Copy out every record below, word for word.

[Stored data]
=== Section Start ===
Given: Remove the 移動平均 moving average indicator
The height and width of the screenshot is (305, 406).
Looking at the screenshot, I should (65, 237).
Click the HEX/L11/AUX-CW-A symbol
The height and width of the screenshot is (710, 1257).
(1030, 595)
=== Section End ===
COMPLETED TASK:
Given: Remove the 移動平均 moving average indicator
The height and width of the screenshot is (305, 406).
Looking at the screenshot, I should (65, 237).
Click the HEX/L11/AUX-CW-A symbol
The height and width of the screenshot is (710, 1257).
(1030, 595)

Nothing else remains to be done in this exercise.